What are the big challenges you see facing the sheriff's office?

Law Enforcement is receiving an increase in calls related to people with mental health needs. Having the resources to appropriately address the mental health needs is a challenge. Appropriate resources are scarce locally, regionally and statewide. We find ourselves sometimes transporting people on court-ordered commitments to Fargo, North Dakota. Many times, there are no beds available or a long wait for open beds in mental health facilities where someone could benefit from treatment. For immediate crisis response, having the resources to direct people to and being able to spend the needed extra time on these calls for service are challenging with limited staffing and the deputies need to continue to respond to other emergency calls for service.

We are also seeing a lot of issues related to illegal drugs. These issues can be drug trafficking and sales, but also crimes related to drugs such as thefts, burglaries and assaults, as well as the medical side of increased drug overdose calls.

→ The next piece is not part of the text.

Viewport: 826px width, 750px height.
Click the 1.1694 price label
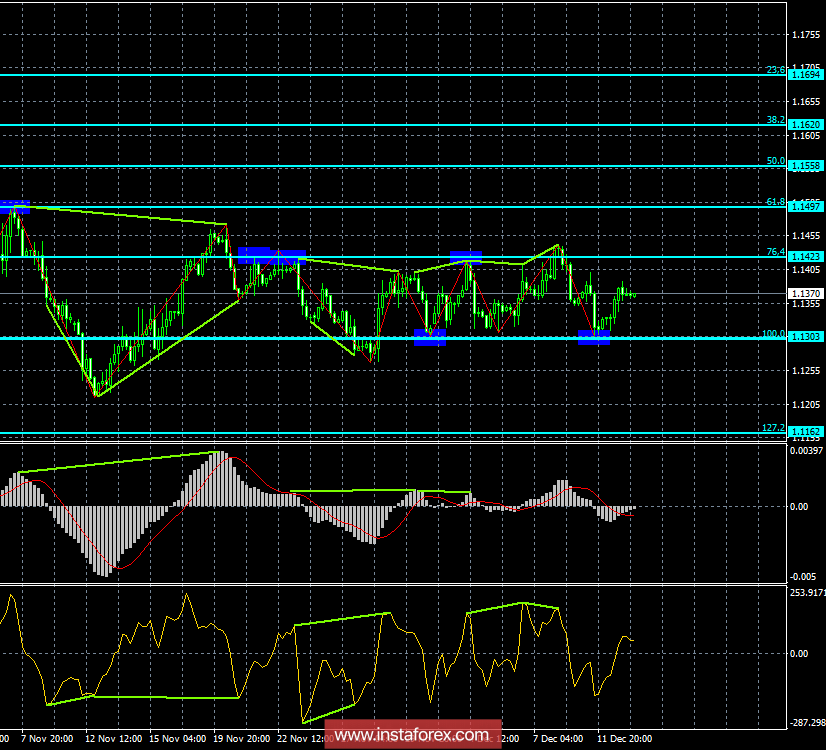pos(805,75)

Another issue facing law enforcement across the state and nation is in the area of staff recruitment and retention. There have been declines in the number of applicants wanting to begin careers in law enforcement. Carlton County is not immune from that. We will see retirements coming up internally in the patrol and jail divisions within the next two to five years, so recruiting, hiring, training and then retaining qualified people to fill these positions will be a top priority.

If elected, how would you work to address those issues?

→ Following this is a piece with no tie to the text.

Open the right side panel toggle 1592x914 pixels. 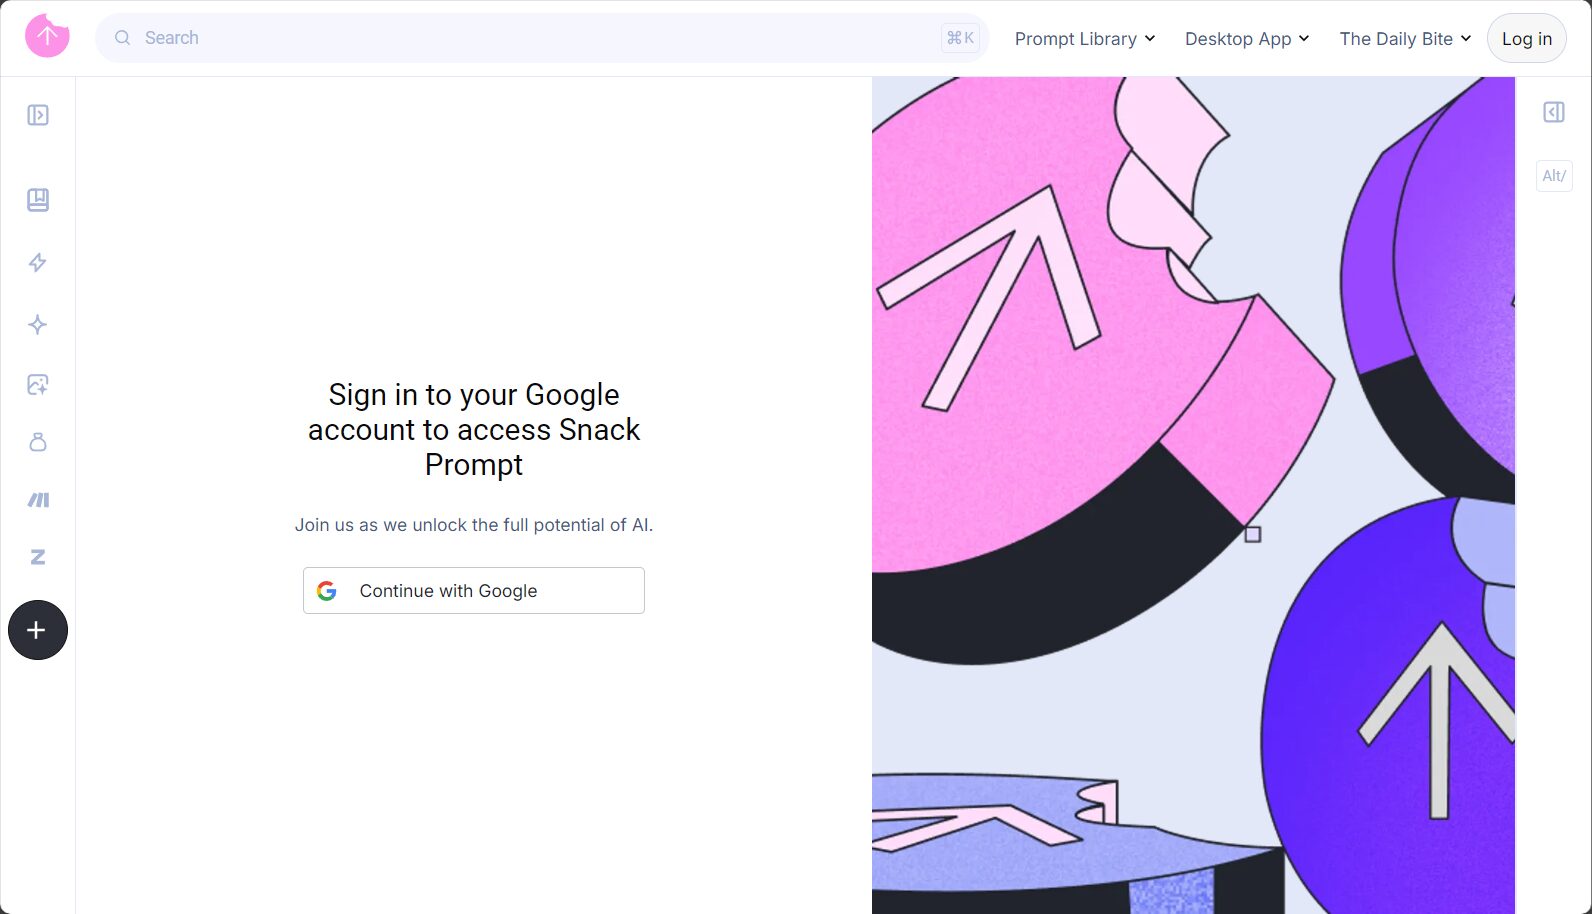point(1554,112)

I was part of a collaborative group that included Carlton County Human Services and HDC. A grant was obtained to hire a social worker that is embedded with law enforcement agencies in the county. This program has allowed the social worker to be a co-responder with law enforcement to calls where we
encounter people with mental health needs. The social worker has been able to work with the person, as well as streamline connections to mental health resources when appropriate. This allows deputies to more quickly resolve the situation to respond to the next call.

In my time as sheriff, we implemented county-wide unwanted medication disposal drop boxes, reducing those redistributed to our communities.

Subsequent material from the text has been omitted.